Tuesday, May 14, 2013


Meaning: this side of the teeth

Usefulness: 2 (I'm having trouble putting it in a sentence: "You might want to eat some chocolate while some of it remains cidentine" doesn't specify whose teeth it is on 'this side' of. Its opposite, tradentine, meaning beyond or on the other side of the teeth, might be more useful. "Where'd that chocolate go?" "It's already tradentine." Suggestions welcome.)

Logofascination: 1 (Invented by Sir Thomas; the Alpine comparison - see below - makes me wonder if he had made this joke before.)
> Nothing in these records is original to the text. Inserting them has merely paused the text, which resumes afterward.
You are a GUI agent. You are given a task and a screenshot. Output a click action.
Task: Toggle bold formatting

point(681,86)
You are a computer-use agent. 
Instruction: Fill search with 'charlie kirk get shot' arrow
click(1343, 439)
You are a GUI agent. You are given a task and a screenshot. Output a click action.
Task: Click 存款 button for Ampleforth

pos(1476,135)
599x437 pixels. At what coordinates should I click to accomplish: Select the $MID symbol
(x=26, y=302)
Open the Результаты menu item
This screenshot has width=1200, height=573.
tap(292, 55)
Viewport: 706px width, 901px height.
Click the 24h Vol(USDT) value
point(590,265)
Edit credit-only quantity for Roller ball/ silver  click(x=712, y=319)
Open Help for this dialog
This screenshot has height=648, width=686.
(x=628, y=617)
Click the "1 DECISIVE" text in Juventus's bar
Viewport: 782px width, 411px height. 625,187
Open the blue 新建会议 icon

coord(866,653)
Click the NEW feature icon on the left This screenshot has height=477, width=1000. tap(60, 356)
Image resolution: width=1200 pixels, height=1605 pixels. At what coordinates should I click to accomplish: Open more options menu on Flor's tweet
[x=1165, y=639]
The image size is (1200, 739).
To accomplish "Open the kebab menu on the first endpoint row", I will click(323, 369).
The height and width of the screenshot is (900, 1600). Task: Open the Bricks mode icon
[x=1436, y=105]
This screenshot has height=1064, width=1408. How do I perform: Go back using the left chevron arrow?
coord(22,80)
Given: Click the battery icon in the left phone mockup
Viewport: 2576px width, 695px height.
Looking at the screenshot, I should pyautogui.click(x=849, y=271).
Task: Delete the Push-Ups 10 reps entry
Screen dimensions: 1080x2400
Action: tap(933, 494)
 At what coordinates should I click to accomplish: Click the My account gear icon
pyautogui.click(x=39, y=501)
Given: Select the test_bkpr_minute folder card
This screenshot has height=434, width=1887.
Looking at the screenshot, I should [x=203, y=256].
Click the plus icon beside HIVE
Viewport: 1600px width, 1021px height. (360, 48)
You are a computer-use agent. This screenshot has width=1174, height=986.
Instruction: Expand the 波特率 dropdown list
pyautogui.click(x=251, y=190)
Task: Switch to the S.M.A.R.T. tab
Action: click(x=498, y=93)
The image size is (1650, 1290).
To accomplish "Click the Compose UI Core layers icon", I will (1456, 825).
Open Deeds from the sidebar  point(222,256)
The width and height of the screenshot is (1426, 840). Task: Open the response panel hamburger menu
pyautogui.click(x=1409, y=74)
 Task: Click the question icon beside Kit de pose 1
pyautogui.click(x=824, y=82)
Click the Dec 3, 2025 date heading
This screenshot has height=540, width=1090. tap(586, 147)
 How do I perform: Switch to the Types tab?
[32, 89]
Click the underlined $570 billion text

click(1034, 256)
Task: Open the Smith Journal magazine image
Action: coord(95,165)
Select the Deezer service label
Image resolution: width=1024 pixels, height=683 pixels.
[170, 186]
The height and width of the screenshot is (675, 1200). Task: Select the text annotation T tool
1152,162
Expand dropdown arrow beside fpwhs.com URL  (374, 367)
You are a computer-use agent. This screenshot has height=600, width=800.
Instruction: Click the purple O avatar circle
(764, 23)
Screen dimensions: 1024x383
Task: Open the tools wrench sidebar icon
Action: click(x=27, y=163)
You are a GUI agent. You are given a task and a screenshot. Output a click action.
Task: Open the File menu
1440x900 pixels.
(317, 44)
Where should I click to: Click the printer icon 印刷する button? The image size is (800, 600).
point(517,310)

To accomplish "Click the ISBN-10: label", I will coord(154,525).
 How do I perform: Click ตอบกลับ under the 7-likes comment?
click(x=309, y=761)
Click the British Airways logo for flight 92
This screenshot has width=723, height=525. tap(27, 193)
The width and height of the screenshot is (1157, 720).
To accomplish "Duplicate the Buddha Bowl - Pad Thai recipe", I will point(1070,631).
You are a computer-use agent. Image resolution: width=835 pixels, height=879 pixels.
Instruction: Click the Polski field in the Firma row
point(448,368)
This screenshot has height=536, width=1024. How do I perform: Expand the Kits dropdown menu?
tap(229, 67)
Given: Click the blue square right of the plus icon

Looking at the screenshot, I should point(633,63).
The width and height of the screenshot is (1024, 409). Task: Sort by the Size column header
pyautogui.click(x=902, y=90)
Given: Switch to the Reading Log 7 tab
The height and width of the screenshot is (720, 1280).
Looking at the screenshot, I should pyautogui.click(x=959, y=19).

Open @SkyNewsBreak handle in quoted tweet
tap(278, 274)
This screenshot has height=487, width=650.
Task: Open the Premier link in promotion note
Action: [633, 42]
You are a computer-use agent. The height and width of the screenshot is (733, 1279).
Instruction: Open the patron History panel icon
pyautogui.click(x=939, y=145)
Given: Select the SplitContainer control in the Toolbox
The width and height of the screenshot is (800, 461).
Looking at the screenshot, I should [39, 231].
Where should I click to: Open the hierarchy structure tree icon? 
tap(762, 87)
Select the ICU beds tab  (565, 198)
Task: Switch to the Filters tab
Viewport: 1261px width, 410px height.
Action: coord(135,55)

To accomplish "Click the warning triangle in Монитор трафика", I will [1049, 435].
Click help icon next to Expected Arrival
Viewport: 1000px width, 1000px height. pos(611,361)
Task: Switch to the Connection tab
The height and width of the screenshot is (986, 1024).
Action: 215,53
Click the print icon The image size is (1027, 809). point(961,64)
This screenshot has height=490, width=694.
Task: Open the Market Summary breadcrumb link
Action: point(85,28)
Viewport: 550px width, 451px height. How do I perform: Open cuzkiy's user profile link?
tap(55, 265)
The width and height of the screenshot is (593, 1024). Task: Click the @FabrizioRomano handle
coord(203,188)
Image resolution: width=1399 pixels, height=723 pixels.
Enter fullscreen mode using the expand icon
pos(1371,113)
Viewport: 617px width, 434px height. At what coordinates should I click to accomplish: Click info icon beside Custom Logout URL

In the wild: Not really; Sir Thomas seems to have been the only person to use these words, which fortunately hasn't stopped the OED including them.

Degrees: 0

Connections: n/a

Which is used in: G&P, Book the Second (Pantagruel), XXXII: How Pantagruel with his tongue covered a whole army, and what the author saw in his mouth. Pantagruel is in his largest stage (which varies according to narrative requirements) and the author spends six months exploring inside his mouth and throat, discovering not just people and towns, but entire countries:
I perceived well that, as we have with us the countries Cisalpine and Transalpine, that is, behither and beyond the mountains, so have they there the countries Cidentine and Tradentine, that is, behither and beyond the teeth. 
Rabelais had: "A quoy ie congneu que ainsi comme nous avons les contrées de deça & de delà les monts, aussi ont ilz deça & delà les dentz." Sir Thomas has taken the alliterative de deca & dela and transformed them in to the cis- words we see above. Cisalpine is this side of the mountains - the Italian (Roman) side - and transalpine is, obviously, the other side.